**EXERCISE DATA:**
....................

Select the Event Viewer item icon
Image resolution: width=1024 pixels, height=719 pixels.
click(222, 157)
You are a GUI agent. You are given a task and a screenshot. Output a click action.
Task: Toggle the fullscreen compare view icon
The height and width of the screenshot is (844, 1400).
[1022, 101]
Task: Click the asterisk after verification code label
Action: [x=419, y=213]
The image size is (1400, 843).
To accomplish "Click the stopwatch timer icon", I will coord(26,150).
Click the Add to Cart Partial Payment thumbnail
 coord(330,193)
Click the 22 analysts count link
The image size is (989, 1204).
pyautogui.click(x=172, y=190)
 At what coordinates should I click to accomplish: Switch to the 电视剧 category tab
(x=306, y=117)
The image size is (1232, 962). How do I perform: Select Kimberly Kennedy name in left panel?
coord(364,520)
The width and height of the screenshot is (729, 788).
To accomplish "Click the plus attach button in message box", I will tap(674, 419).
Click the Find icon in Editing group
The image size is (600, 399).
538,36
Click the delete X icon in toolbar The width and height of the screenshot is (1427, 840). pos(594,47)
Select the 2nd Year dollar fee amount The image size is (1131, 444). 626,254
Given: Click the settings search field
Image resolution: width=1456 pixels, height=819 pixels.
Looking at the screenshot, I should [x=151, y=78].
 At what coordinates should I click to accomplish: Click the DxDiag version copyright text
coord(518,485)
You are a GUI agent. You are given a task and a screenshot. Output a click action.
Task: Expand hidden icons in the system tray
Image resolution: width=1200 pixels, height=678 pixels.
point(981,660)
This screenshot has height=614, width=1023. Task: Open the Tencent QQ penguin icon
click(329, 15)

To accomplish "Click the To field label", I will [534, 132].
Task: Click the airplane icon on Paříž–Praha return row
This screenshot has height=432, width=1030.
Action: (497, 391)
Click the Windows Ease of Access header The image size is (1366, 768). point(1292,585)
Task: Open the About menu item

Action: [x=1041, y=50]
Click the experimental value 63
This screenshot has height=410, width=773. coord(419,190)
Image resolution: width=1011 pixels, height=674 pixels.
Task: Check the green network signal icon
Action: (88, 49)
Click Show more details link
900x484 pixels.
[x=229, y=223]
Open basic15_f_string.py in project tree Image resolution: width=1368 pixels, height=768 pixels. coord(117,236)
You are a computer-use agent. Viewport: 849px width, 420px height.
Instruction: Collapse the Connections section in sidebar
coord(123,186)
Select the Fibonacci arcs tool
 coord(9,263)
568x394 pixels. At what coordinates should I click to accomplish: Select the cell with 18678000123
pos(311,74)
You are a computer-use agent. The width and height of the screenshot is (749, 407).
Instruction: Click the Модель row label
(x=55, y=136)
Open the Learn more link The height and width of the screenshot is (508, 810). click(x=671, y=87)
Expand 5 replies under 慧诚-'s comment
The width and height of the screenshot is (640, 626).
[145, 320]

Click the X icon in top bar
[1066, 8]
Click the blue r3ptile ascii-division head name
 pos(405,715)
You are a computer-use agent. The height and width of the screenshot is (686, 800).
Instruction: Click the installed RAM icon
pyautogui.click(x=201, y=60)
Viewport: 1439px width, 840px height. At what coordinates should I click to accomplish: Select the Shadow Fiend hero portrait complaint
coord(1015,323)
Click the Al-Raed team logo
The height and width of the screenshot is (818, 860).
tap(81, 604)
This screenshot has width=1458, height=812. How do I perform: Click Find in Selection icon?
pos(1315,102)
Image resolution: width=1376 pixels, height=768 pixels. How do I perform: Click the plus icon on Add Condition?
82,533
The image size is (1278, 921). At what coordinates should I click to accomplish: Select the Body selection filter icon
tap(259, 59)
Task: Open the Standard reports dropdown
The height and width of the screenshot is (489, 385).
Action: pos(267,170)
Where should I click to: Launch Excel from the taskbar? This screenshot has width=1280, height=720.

....................

**WORK INSTRUCTIONS:** Only the lines from the one containing "The height and width of the screenshot is (489, 385)." through the end of the listing belong in the response, each reproduced exactly.

**RESPONSE AREA:**
The height and width of the screenshot is (489, 385).
Action: pos(267,170)
Where should I click to: Launch Excel from the taskbar? This screenshot has width=1280, height=720.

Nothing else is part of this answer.